## Prompt
In the entries that follow, how many lines include "will"? Give the number and nothing else.

## Available records
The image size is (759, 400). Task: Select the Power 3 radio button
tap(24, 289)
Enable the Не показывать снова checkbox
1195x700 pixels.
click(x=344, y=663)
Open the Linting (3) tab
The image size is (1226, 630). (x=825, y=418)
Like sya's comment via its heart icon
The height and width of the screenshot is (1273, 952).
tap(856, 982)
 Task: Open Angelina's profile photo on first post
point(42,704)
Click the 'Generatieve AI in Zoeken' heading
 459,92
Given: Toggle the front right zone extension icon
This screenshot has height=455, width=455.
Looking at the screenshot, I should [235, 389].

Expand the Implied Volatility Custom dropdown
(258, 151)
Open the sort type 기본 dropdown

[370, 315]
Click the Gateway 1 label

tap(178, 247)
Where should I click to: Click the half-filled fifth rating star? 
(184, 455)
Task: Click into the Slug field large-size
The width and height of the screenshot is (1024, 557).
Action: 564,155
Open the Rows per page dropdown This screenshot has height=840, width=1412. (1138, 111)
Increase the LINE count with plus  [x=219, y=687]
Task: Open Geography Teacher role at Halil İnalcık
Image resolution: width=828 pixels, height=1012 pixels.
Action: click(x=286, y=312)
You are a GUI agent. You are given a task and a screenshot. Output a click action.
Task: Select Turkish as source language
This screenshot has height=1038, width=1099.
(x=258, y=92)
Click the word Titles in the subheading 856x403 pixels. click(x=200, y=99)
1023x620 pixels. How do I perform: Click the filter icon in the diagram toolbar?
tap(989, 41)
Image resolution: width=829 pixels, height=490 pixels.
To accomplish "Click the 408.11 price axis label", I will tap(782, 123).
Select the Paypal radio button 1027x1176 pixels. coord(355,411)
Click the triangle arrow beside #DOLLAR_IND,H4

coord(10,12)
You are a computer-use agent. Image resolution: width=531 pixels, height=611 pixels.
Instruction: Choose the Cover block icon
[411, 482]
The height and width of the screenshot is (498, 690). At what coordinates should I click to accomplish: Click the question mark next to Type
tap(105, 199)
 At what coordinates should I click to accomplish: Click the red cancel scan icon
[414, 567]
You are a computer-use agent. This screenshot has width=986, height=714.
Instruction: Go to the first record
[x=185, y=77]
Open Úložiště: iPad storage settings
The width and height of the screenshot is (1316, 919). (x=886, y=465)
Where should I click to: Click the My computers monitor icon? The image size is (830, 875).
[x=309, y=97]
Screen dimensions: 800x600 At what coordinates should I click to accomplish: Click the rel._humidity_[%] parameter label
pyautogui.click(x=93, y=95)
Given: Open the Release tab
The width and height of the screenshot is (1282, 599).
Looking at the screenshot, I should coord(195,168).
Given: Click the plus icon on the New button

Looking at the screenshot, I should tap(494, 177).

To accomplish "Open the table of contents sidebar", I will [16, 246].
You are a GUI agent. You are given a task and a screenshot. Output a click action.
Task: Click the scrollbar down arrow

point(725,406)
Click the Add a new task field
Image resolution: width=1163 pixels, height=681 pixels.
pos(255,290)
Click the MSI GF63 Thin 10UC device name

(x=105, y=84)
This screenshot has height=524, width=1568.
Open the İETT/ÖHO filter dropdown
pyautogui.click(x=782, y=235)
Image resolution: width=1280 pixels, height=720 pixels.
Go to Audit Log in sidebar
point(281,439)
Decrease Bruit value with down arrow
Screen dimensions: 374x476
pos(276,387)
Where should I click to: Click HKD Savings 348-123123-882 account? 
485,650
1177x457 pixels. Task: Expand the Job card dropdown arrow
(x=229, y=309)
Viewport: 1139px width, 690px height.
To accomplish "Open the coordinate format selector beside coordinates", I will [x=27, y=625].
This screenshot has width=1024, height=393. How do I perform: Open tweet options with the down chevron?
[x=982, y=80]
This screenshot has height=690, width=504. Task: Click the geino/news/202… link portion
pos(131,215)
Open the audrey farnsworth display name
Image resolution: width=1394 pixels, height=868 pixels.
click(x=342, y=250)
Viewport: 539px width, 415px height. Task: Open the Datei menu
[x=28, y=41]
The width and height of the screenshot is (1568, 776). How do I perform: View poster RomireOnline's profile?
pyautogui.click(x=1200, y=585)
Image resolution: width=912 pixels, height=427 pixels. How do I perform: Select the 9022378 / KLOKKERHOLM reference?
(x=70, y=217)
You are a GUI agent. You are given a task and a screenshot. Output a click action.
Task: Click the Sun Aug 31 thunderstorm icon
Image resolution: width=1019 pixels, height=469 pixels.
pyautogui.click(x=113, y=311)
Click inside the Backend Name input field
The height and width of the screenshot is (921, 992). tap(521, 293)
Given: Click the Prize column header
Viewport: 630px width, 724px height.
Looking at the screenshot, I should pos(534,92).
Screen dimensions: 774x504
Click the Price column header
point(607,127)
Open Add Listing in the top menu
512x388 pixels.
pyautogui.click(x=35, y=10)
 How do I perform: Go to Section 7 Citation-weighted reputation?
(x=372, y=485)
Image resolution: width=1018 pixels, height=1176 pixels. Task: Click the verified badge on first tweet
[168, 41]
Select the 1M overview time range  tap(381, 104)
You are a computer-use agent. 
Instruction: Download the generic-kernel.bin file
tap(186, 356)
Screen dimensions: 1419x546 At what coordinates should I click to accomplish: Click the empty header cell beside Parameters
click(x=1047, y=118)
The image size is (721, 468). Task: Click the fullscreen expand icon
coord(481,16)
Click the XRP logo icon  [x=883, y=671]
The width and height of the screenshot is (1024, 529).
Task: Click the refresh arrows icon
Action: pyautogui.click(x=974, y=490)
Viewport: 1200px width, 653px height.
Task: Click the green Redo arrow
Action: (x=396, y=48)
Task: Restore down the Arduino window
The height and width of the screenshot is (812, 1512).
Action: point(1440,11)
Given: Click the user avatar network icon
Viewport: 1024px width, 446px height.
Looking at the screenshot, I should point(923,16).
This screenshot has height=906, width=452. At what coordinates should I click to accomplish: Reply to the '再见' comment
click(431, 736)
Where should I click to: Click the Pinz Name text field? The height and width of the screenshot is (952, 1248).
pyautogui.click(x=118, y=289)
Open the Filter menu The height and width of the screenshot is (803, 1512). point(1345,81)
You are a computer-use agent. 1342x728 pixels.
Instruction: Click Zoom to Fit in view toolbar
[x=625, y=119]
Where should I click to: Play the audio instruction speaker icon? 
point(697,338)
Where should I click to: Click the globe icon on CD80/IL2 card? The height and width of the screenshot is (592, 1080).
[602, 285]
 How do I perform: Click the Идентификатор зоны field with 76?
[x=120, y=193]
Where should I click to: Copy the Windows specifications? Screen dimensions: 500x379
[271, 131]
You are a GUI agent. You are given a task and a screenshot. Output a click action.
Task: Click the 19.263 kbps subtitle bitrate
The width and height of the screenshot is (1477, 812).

## Written reply
3